Improvvisa, gioca, scherza. Il suo codino diventa popolarissimo. Da lì comincia la sua grande carriera di showman • «Il programma più bello e più importante della tv italiana va in onda tutti i giorni sulla radio, si chiama
Viva Radio 2 e lo si può sentire in diretta alle 13.40 ma anche in replica alle 23 e alle 7 del mattino.
è anche possibile scaricarlo in podcasting o seguirlo, sempre via Internet, con
una webcam. C’è un solo piccolo particolare: Viva Radio 2 non viene ancora trasmesso su una rete generalista, ma dal punto di vista
mediatico, il dettaglio è del tutto insignificante. Non tanto perché Fiorello filma tutte le sue puntate (e potrebbe quindi mandarle in onda, ad
esempio su RaiSat Extra) quanto piuttosto perché Fiorello è al centro della scena televisiva, anche se non vi appare. Le tv riferiscono
meticolosamente dei suoi incontri in radio, dei suoi spettacoli teatrali (l’ultimo, formidabile,
Volevo fare il ballerino, con una mezz’ora finale di improvvisazioni, degna dei grandi entertainer di Broadway), dei
suoi spot (l’ultimo, con la gag della ripetizione del numero 159 con Mike Bongiorno, vale più tanti programmi cosiddetti comici). Blob non si fa mancare un incontro.
Apparire in tv, per Fiorello, è l’ultimo dei problemi. Se mai il vero problema, non suo, è che Viva Radio 2 ha fatto di colpo invecchiare tutti gli altri programmi radiofonici, li ha resi
pateticamente vecchi, li ha letteralmente “smascherati”. A Edmondo Berselli (non è meraviglioso che un fine politologo diventi biografo di un grande artista?) ha
confessato: “Dopo una vita movimentata da cameriere, dj, cantante e animatore, con Susanna ho
conosciuto il cambiamento vero perché lei era ed è una donna che mi ha portato in casa la stabilità con una figlia, Olivia, che adesso ha 13 anni ed è come figlia mia”. E mentre Susanna aspetta Angelica, si fa fatica a trovare, nella storia dello
spettacolo italiano, uno showman della versatilità di Fiorello, così emozionato di diventare padre da non porsi più problemi di affermazione, di identità. è il più bravo di tutti, per ora gli basta questo» (Aldo Grasso) • «Intrattenitore eclettico e trasversale, “personaggio unico in Italia”, dice Mike Bongiorno. E tutti, anche i colleghi, magari rivali, non possono che
essere d’accordo.

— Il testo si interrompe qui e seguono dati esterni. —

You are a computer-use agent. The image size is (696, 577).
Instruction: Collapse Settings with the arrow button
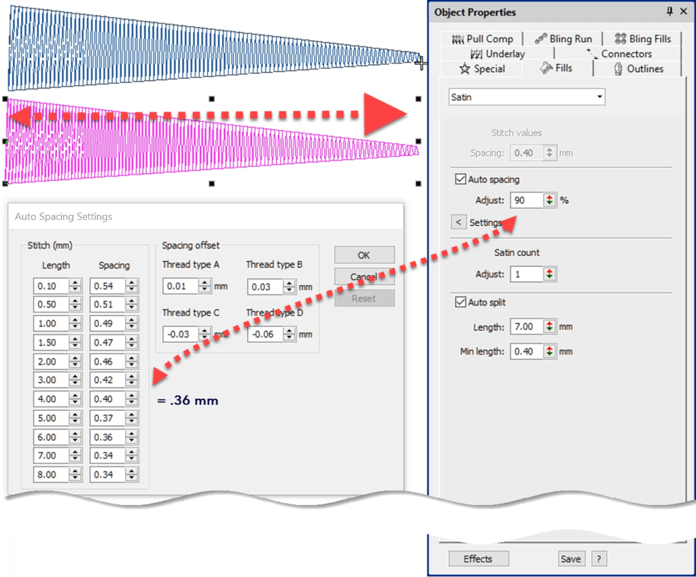coord(459,222)
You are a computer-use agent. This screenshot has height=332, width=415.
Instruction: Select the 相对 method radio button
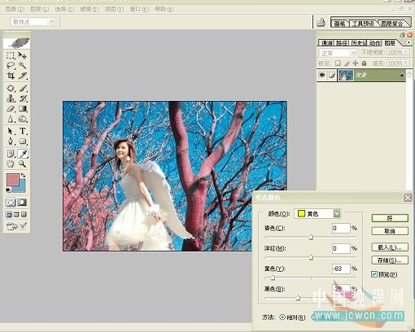pos(282,317)
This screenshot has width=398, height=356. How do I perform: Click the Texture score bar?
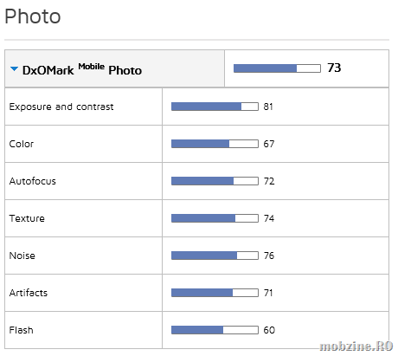pyautogui.click(x=215, y=218)
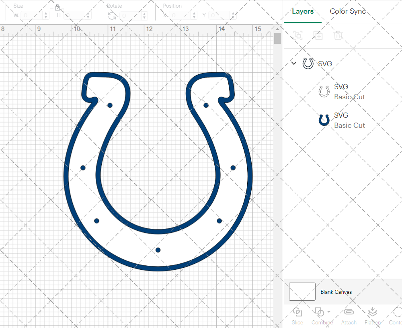The width and height of the screenshot is (402, 328).
Task: Switch to the Layers tab
Action: pyautogui.click(x=302, y=11)
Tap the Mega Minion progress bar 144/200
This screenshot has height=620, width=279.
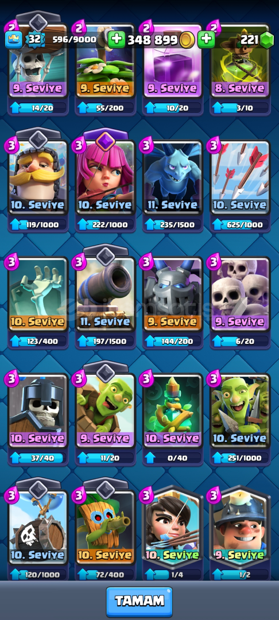[173, 341]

Sanno, i colleghi, che se vanno da Fiorello la loro personalità sarà esaltata, e non schiacciata, da quella, pure prorompente, del conduttore. Non
si fa impressione da solo a contare i talenti, non teme l’invidia degli dei, essendo ricolmo di doni naturali? “Ma no, io non ho pretese, mi basta essere quello che sono”. E hai detto niente: a molti piacerebbe essere quello che è lui. Nonostante abbia passato i suoi momenti di difficoltà, gli inciampi di una carriera cominciata dai sempre citati villaggi turistici.

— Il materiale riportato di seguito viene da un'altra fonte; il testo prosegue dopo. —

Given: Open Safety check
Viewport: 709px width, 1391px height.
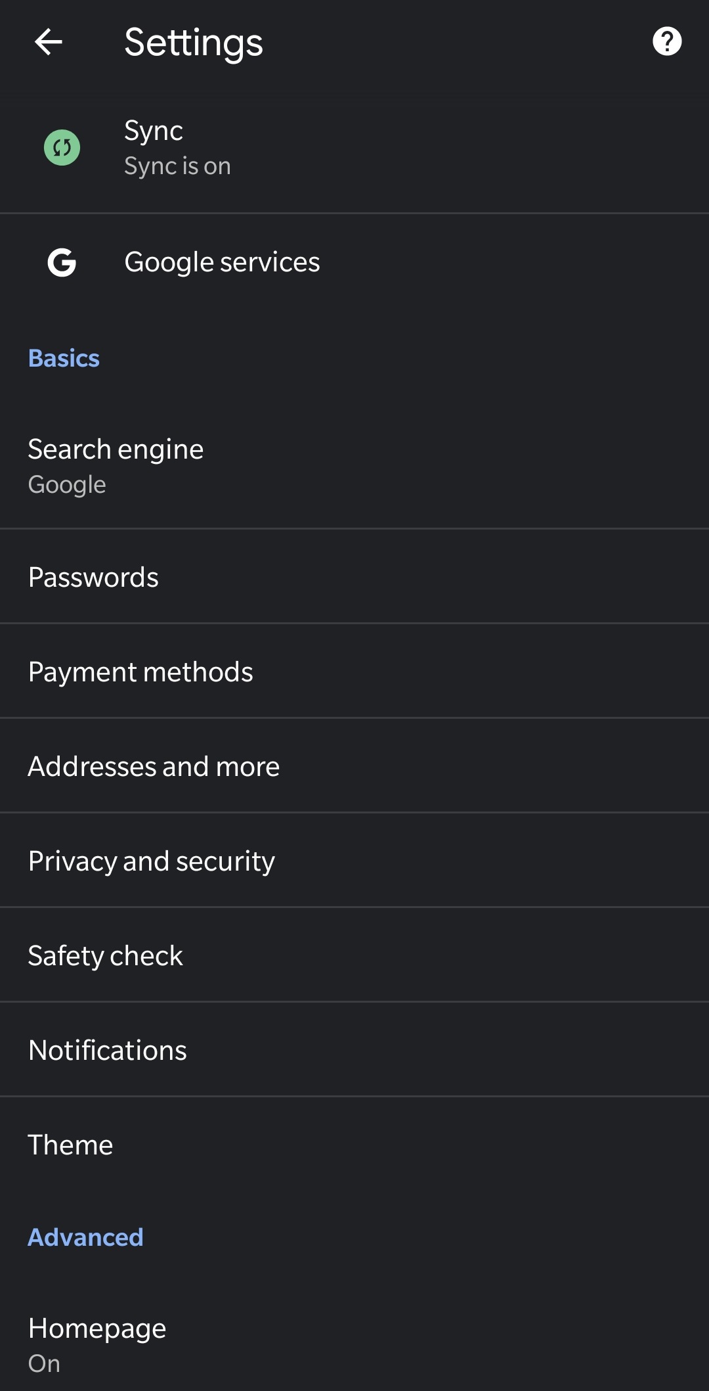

Che gli sono comunque serviti molto. “è lì che ho imparato a intrattenere, a improvvisare, a stare con la gente”. Ad essere garbato, pure. Fin dai tempi del karaoke su Italia1, lui non
sfotteva i concorrenti stonati: “Un capo villaggio mi disse: ‘Devi sempre pensare che accanto a te ci siano tuo padre e tua madre. Ti darebbe
fastidio se qualcuno li prendesse in giro?’ ‘Io mi arrabbierei da morire’, risposi. ‘E allora è semplice, non prendere mai in giro nessuno’”. Così Fiorello ha fatto, e così è passato da tipico esemplare di tv usa e getta, figura antonomastica di scemenza
catodica, a “fenomeno mediatico”. Spettacolo puro» (Alessandra Comazzi) • «Ero un bambino timidissimo. Alle medie ho cominciato ad alzare la cresta, al
liceo sono esploso. Facevo casino, ma non ero un ribelle. Ad Augusta, Liceo
scientifico “Andrea Saluta”, e già lì, su ’sto nome... Saluta questo, saluta quello... A 17 anni ho cominciato a
frequentare i villaggi turistici, e ho avuto la fortuna di non essere
ostacolato dai miei genitori. E non ero figlio d’arte, mio padre era un militare della Guardia di Finanza. Io me lo sentivo, che
dopo il successo del karaoke mi toccava andar giù. Sono
andato giù, ma poi ho avuto un merito che mi riconosco: quello di saper aspettare.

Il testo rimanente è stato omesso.